(Required work):
Word for word, give the entries back.

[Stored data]

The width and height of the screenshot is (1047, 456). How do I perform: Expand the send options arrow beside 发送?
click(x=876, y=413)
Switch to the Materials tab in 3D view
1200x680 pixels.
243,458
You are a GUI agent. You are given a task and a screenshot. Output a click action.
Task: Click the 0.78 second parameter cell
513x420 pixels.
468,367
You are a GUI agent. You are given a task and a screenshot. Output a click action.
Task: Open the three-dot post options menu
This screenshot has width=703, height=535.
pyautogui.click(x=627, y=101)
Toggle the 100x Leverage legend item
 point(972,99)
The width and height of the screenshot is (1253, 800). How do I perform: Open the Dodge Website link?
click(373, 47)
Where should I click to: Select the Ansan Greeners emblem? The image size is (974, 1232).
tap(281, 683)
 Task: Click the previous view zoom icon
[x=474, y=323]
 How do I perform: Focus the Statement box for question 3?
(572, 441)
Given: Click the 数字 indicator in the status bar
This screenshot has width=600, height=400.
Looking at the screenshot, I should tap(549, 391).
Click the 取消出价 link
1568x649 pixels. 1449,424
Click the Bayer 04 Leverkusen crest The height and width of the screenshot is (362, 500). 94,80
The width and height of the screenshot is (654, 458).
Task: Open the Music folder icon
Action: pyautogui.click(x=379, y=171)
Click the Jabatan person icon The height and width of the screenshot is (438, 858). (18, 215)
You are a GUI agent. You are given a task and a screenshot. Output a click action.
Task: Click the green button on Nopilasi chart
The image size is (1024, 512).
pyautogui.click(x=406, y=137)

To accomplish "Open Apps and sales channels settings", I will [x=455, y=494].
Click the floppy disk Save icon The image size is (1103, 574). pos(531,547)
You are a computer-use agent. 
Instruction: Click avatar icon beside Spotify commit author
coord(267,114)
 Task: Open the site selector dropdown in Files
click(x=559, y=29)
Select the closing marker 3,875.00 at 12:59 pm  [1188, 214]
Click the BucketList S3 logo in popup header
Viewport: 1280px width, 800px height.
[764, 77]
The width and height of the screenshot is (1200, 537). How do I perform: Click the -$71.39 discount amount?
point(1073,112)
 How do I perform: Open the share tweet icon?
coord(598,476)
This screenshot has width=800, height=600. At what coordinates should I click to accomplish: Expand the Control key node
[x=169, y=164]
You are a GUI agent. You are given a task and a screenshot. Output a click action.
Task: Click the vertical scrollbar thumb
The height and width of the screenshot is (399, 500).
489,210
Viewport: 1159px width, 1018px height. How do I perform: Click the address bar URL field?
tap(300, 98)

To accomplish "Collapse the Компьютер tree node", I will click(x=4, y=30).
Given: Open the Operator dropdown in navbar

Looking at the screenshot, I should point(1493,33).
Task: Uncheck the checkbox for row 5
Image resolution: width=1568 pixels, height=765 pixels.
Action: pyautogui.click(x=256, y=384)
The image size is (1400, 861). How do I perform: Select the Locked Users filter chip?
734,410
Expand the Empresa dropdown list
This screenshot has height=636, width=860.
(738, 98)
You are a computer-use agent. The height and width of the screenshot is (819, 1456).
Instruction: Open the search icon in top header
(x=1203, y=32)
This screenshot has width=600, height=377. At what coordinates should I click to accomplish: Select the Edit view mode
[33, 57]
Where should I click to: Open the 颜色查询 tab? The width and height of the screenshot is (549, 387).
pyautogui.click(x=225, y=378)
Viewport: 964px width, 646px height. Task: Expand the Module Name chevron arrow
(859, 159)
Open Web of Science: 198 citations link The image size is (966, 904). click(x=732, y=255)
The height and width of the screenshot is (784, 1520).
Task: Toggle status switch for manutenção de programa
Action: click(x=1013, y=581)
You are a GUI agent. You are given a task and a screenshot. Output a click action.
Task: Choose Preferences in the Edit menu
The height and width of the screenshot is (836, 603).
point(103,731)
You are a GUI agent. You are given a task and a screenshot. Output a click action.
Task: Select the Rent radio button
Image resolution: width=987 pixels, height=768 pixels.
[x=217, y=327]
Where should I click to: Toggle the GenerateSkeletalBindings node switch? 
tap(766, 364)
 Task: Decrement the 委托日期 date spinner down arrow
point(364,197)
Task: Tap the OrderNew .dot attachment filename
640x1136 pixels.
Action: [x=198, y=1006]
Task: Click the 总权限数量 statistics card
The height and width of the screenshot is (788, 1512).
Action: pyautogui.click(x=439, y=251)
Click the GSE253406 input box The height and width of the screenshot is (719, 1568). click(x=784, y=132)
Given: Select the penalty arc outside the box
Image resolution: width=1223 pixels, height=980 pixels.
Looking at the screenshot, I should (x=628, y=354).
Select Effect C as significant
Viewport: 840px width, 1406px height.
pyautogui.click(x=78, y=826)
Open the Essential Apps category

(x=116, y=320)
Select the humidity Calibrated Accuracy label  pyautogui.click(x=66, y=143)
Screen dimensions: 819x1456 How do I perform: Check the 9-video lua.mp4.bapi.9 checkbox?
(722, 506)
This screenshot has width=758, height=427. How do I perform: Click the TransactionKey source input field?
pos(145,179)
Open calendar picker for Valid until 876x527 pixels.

(Response to the task):
The width and height of the screenshot is (1047, 456). How do I perform: Expand the send options arrow beside 发送?
click(x=876, y=413)
Switch to the Materials tab in 3D view
1200x680 pixels.
243,458
You are a GUI agent. You are given a task and a screenshot. Output a click action.
Task: Click the 0.78 second parameter cell
513x420 pixels.
468,367
You are a GUI agent. You are given a task and a screenshot. Output a click action.
Task: Open the three-dot post options menu
This screenshot has width=703, height=535.
pyautogui.click(x=627, y=101)
Toggle the 100x Leverage legend item
 point(972,99)
The width and height of the screenshot is (1253, 800). How do I perform: Open the Dodge Website link?
click(373, 47)
Where should I click to: Select the Ansan Greeners emblem? The image size is (974, 1232).
tap(281, 683)
 Task: Click the previous view zoom icon
[x=474, y=323]
 How do I perform: Focus the Statement box for question 3?
(572, 441)
Given: Click the 数字 indicator in the status bar
This screenshot has width=600, height=400.
Looking at the screenshot, I should tap(549, 391).
Click the 取消出价 link
1568x649 pixels. 1449,424
Click the Bayer 04 Leverkusen crest The height and width of the screenshot is (362, 500). 94,80
The width and height of the screenshot is (654, 458).
Task: Open the Music folder icon
Action: pyautogui.click(x=379, y=171)
Click the Jabatan person icon The height and width of the screenshot is (438, 858). (18, 215)
You are a GUI agent. You are given a task and a screenshot. Output a click action.
Task: Click the green button on Nopilasi chart
The image size is (1024, 512).
pyautogui.click(x=406, y=137)

To accomplish "Open Apps and sales channels settings", I will [x=455, y=494].
Click the floppy disk Save icon The image size is (1103, 574). pos(531,547)
You are a computer-use agent. 
Instruction: Click avatar icon beside Spotify commit author
coord(267,114)
 Task: Open the site selector dropdown in Files
click(x=559, y=29)
Select the closing marker 3,875.00 at 12:59 pm  [1188, 214]
Click the BucketList S3 logo in popup header
Viewport: 1280px width, 800px height.
[764, 77]
The width and height of the screenshot is (1200, 537). How do I perform: Click the -$71.39 discount amount?
point(1073,112)
 How do I perform: Open the share tweet icon?
coord(598,476)
This screenshot has width=800, height=600. At what coordinates should I click to accomplish: Expand the Control key node
[x=169, y=164]
You are a GUI agent. You are given a task and a screenshot. Output a click action.
Task: Click the vertical scrollbar thumb
The height and width of the screenshot is (399, 500).
489,210
Viewport: 1159px width, 1018px height. How do I perform: Click the address bar URL field?
tap(300, 98)

To accomplish "Collapse the Компьютер tree node", I will click(x=4, y=30).
Given: Open the Operator dropdown in navbar

Looking at the screenshot, I should point(1493,33).
Task: Uncheck the checkbox for row 5
Image resolution: width=1568 pixels, height=765 pixels.
Action: pyautogui.click(x=256, y=384)
The image size is (1400, 861). How do I perform: Select the Locked Users filter chip?
734,410
Expand the Empresa dropdown list
This screenshot has height=636, width=860.
(738, 98)
You are a computer-use agent. The height and width of the screenshot is (819, 1456).
Instruction: Open the search icon in top header
(x=1203, y=32)
This screenshot has width=600, height=377. At what coordinates should I click to accomplish: Select the Edit view mode
[33, 57]
Where should I click to: Open the 颜色查询 tab? The width and height of the screenshot is (549, 387).
pyautogui.click(x=225, y=378)
Viewport: 964px width, 646px height. Task: Expand the Module Name chevron arrow
(859, 159)
Open Web of Science: 198 citations link The image size is (966, 904). click(x=732, y=255)
The height and width of the screenshot is (784, 1520).
Task: Toggle status switch for manutenção de programa
Action: click(x=1013, y=581)
You are a GUI agent. You are given a task and a screenshot. Output a click action.
Task: Choose Preferences in the Edit menu
The height and width of the screenshot is (836, 603).
point(103,731)
You are a GUI agent. You are given a task and a screenshot. Output a click action.
Task: Select the Rent radio button
Image resolution: width=987 pixels, height=768 pixels.
[x=217, y=327]
Where should I click to: Toggle the GenerateSkeletalBindings node switch? 
tap(766, 364)
 Task: Decrement the 委托日期 date spinner down arrow
point(364,197)
Task: Tap the OrderNew .dot attachment filename
640x1136 pixels.
Action: [x=198, y=1006]
Task: Click the 总权限数量 statistics card
The height and width of the screenshot is (788, 1512).
Action: pyautogui.click(x=439, y=251)
Click the GSE253406 input box The height and width of the screenshot is (719, 1568). click(x=784, y=132)
Given: Select the penalty arc outside the box
Image resolution: width=1223 pixels, height=980 pixels.
Looking at the screenshot, I should (x=628, y=354).
Select Effect C as significant
Viewport: 840px width, 1406px height.
pyautogui.click(x=78, y=826)
Open the Essential Apps category

(x=116, y=320)
Select the humidity Calibrated Accuracy label  pyautogui.click(x=66, y=143)
Screen dimensions: 819x1456 How do I perform: Check the 9-video lua.mp4.bapi.9 checkbox?
(722, 506)
This screenshot has width=758, height=427. How do I perform: Click the TransactionKey source input field?
pos(145,179)
Open calendar picker for Valid until 876x527 pixels.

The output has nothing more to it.